*Texte cité*
Par : Awa Seydou Traoré

Le 19 novembre dernier, Ishag et Kenny, en situation d’handicap, ont pris part à la marche de la fondation Okota en collaboration avec une dizaine d’associations de Mauripost vers la mosquée Ibn Abbas (Nouakchott). L’objectif de cette manifestation, est de contribuer à l’autonomisation des personnes vivant avec un handicap en Mauritanie. Une occasion pour nous de découvrir les rêves de Ishag et Kenny, pour qui le handicape n’est pas un obstacle aux ambitions malgré un quotidien difficile.

Awa Seydou Traoré, journalisme membre du FMJDH
Awa Seydou Traoré, journalisme membre du FMJDH

      Ce samedi-là, Kenny Souré s’est absentée de chez elle à PK8 (quartier périphérique de Nouakchott), pour prendre part pour la 1ère fois à une marche de soutien aux personnes vivant avec handicap. Consciente qu’il faut désormais « s’engager pour réclamer ses droits », elle était au premier rang de ce cortège sous haute sécurité.

       Dans le même convoi, Ishag Mouhamed, en boubou des grands jours, ingénieur en informatique a vibré au rythme de cette action qui entend « apporter un soutien technico financier aux personnes en situation d’handicap », sous l’impulsion de la société civile.

*Matériel fourni*
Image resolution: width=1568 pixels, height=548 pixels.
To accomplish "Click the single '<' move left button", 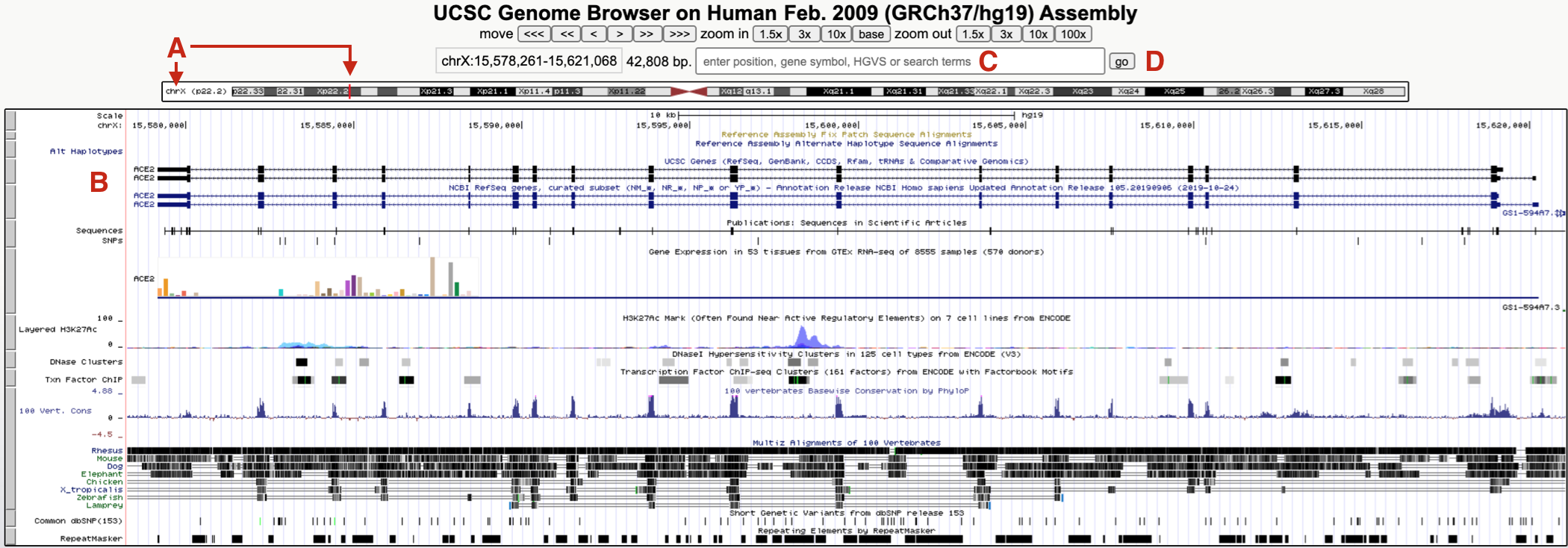I will click(x=593, y=34).
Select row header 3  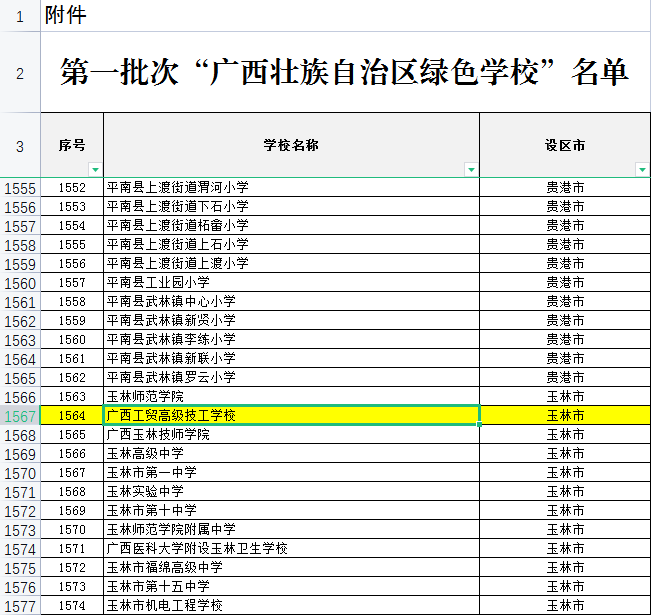click(x=20, y=146)
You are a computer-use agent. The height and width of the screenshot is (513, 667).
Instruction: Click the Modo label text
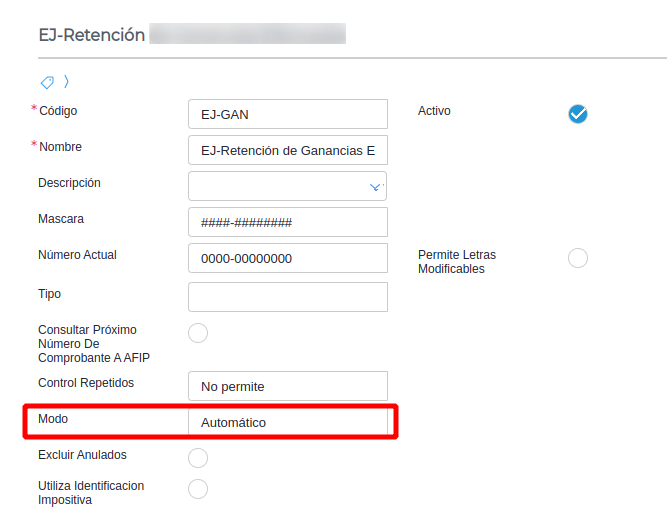pos(54,419)
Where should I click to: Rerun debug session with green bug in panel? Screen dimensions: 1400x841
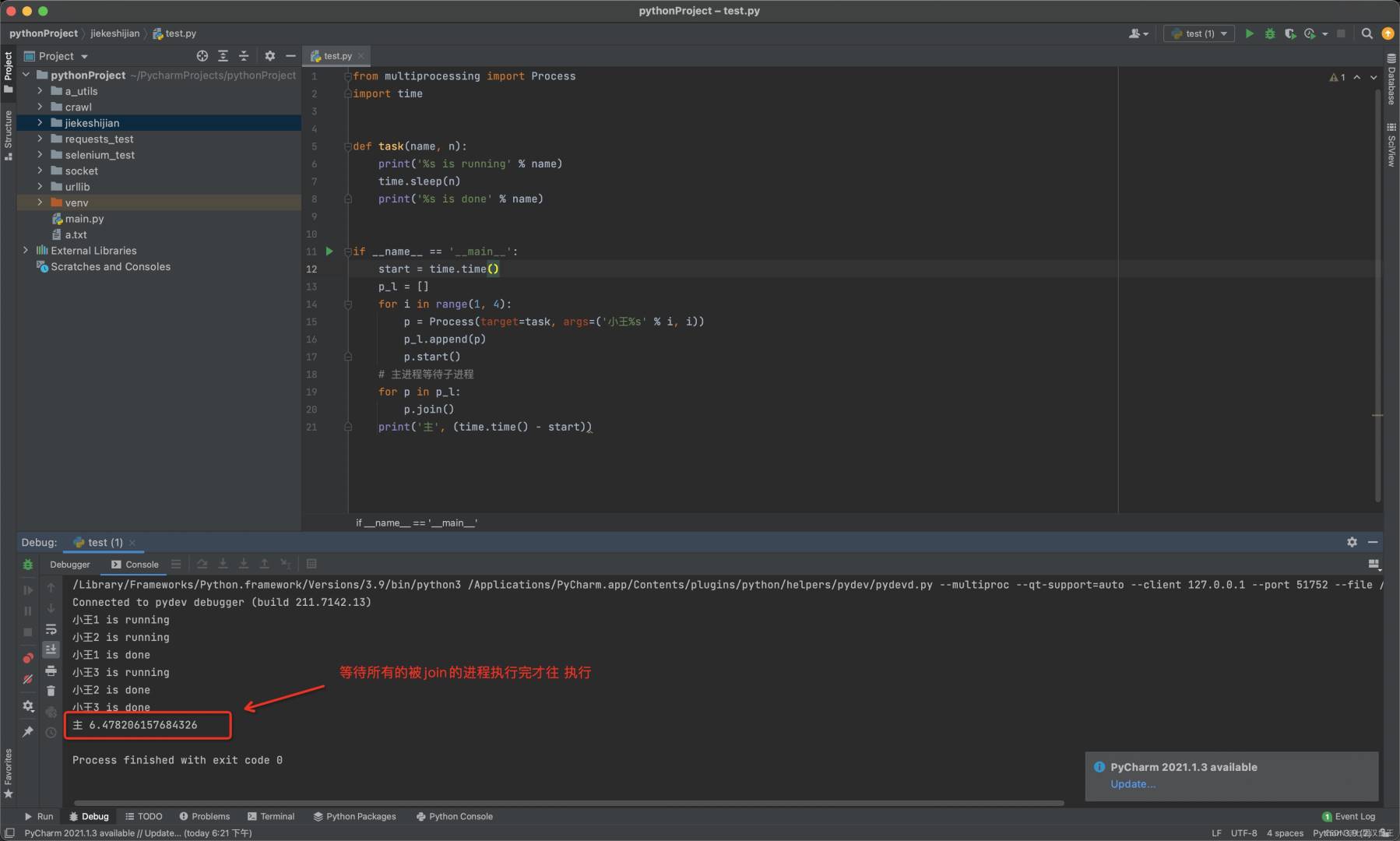point(28,565)

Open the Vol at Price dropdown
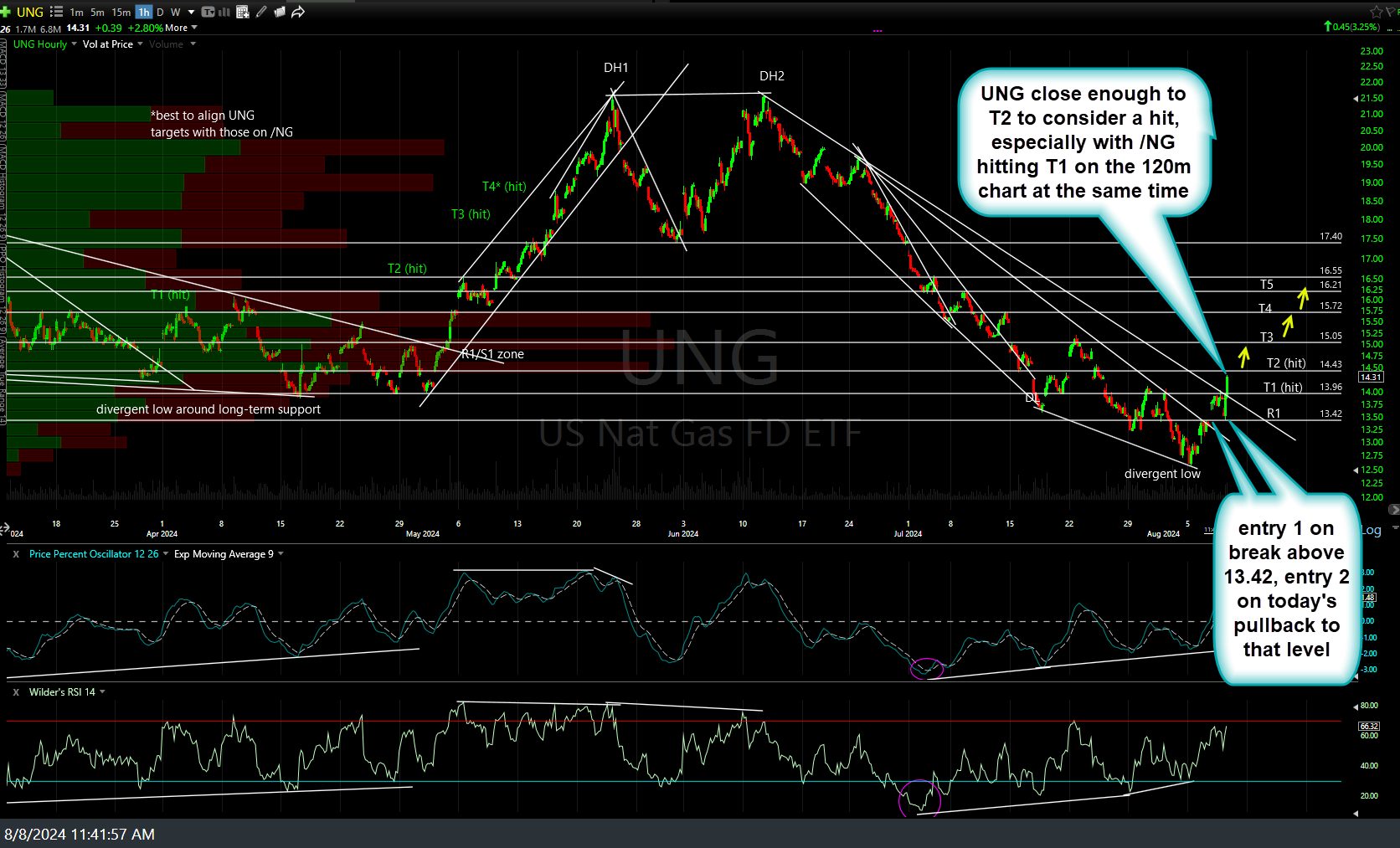[140, 44]
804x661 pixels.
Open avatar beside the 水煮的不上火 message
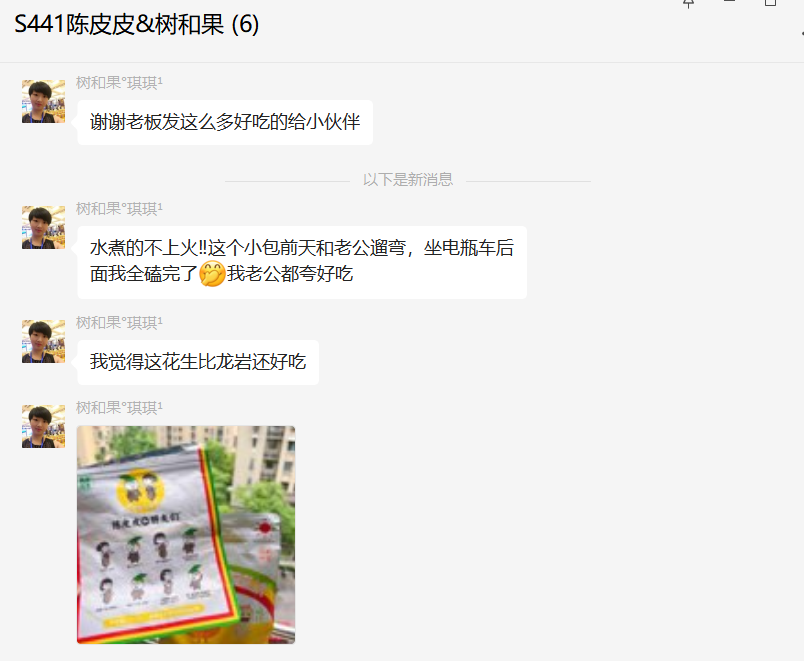[x=43, y=227]
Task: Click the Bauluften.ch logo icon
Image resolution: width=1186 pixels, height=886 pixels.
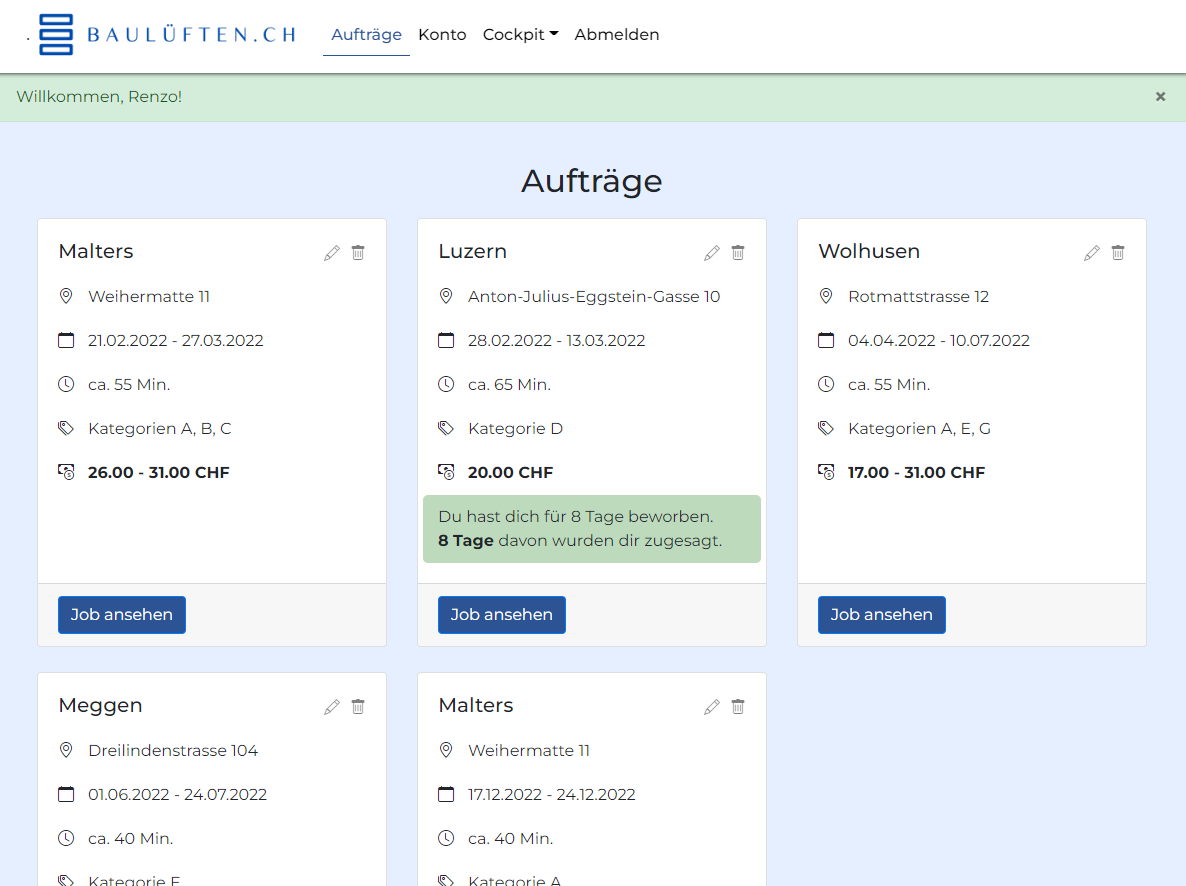Action: (x=56, y=35)
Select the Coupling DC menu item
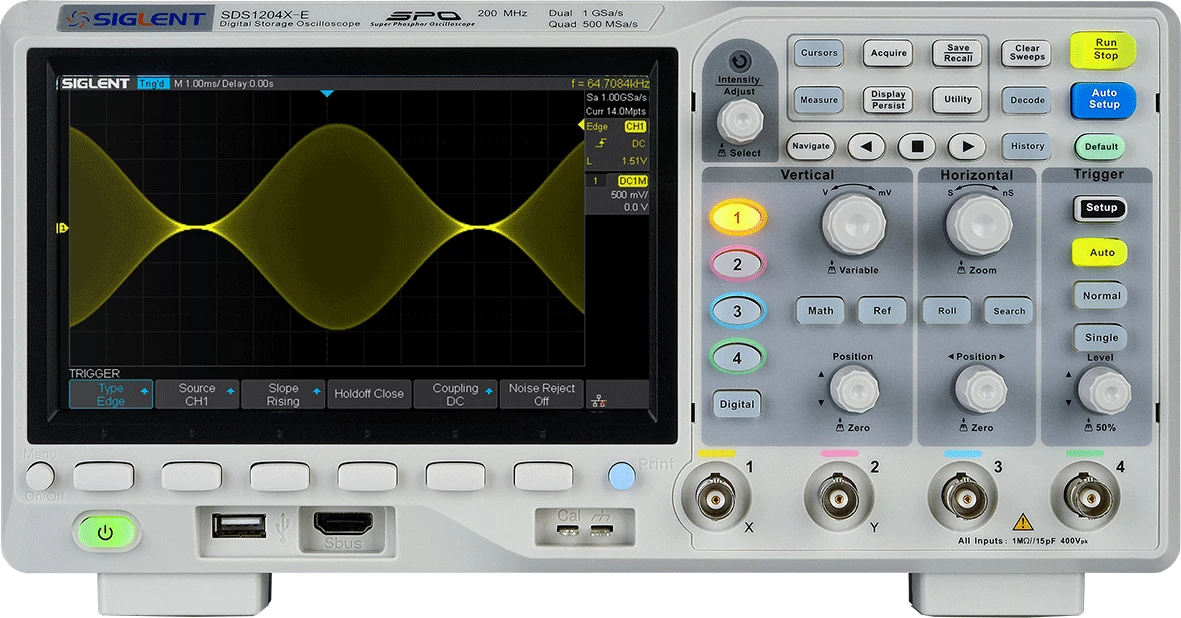The height and width of the screenshot is (618, 1181). point(455,395)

*Objectif de l'exercice*
Dites si chacune des affirmations suivantes concorde avec l'article sur la marche de Nouakchott, en répondant par oui ou par non et en citant mot pour mot le passage de l'article qui tranche. (a) Kenny Souré participait pour la première fois à une marche de soutien aux personnes vivant avec un handicap. (b) La marche se dirigeait vers le quartier PK8. (c) Kenny Souré se trouvait à l'arrière du cortège.

*Réponse attendue*
(a) Oui : « pour prendre part pour la 1ère fois à une marche de soutien aux personnes vivant avec handicap ».
(b) Non : « vers la mosquée Ibn Abbas (Nouakchott) ».
(c) Non : « elle était au premier rang de ce cortège ».